Hay birra despues de la Muerte?

De Bière et d’Eau

Qui peut nous dire si il y a de la bière après la mort? 

Personne n’est revenu de l’au delà pour nous le confirmer. Profitons du moment présent et régalons nous d’une bière entre amis. Le royaume de la bière c’est la Belgique.

Au Mexique le 2 novembre, jour de la Fête des Morts on dépose les boissons préférées des défunts sur leur tombe. Le cimetière se remplit de bouteille de bières. 

Durant la pandémie en France et surtout en Belgique ce sont plusieurs millions de litres de bières qui ont été déversé dans les fleuves faute de pouvoir être vendu. Une rivière de bière. Au même moment au Mexique, premier pays exportateur de bière au monde, une pénurie a provoqué des bagarres, des files d’attente, des manifestations avec plusieurs morts, des scènes de panique, une surenchère des prix. Les gens se sont mis à commander de la bière sur Amazon. A Tijuana une marque de bière pour ne pas être associée à la pandémie a financé un hôpital de campagne pour les patients atteints du virus qui porte le même nom. Je me souviens des images d’un groupe de mariachis fêtant l’arrivée d’un camion de bière dans un quartier de Saltillo, dans le nord du Mexique, de mon envie de faire la fête et de boire une bière avec mes grand parents, avec des inconnus. 

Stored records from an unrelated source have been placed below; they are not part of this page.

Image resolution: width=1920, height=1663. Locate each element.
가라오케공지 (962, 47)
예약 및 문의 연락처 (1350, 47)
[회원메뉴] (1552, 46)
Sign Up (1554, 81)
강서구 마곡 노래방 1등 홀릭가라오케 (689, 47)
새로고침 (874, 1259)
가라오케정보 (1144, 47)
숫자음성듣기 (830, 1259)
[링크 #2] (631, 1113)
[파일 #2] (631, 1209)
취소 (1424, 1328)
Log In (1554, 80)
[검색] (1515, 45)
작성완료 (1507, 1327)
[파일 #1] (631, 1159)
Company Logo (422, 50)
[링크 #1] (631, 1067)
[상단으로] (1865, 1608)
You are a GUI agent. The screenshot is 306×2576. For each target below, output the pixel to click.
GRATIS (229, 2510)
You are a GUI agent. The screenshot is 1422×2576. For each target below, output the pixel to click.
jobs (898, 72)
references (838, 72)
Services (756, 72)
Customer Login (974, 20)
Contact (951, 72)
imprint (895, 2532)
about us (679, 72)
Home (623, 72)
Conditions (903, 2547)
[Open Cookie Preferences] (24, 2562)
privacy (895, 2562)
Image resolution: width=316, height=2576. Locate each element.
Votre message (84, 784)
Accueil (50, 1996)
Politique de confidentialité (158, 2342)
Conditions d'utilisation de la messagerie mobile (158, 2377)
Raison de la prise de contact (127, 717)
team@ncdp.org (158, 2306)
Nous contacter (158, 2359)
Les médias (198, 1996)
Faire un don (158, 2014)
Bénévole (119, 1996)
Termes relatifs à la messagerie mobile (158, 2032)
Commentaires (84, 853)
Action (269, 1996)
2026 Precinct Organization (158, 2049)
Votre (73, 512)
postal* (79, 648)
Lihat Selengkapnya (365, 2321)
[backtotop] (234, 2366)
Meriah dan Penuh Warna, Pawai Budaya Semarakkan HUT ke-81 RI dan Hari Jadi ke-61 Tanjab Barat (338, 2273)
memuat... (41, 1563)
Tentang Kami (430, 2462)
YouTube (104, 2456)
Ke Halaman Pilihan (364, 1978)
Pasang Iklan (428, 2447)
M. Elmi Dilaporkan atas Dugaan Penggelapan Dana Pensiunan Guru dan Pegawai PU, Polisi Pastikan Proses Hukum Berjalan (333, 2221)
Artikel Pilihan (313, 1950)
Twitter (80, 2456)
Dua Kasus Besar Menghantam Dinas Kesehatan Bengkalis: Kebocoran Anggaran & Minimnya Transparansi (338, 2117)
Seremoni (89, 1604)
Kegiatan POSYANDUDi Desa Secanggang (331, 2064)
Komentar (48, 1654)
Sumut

Je suis retournée au Mexique, en buvant une Corona place Garibaldi, je me suis demandée : Y a de la bière après la mort?

Depuis plusieurs années je mène un travail d’investigation sur l’exploitation des territoires et des corps en Colombie, au Mexique et au Chili. 

Qu’est ce qui relie Lamorteau – Belgique, l’Amérique Latine et la bière?

L’eau. Il faut 4 à 6 litres d’eau pour fabriquer 1 litre de bière.

L’eau raconte notre histoire, elle est une archive de l’Anthropocène; un miroir du changement climatique. 

Comme pour le café en Colombie, il faut une eau d’excellente qualité pour produire de la bonne bière. Nous oscillions entre manque, surconsommation et gaspillage. 

En juillet 2021, nous sommes parties en résidence à Liège avec mon amie et collaboratrice Alejandra Sáez en pleine tragédie des inondations.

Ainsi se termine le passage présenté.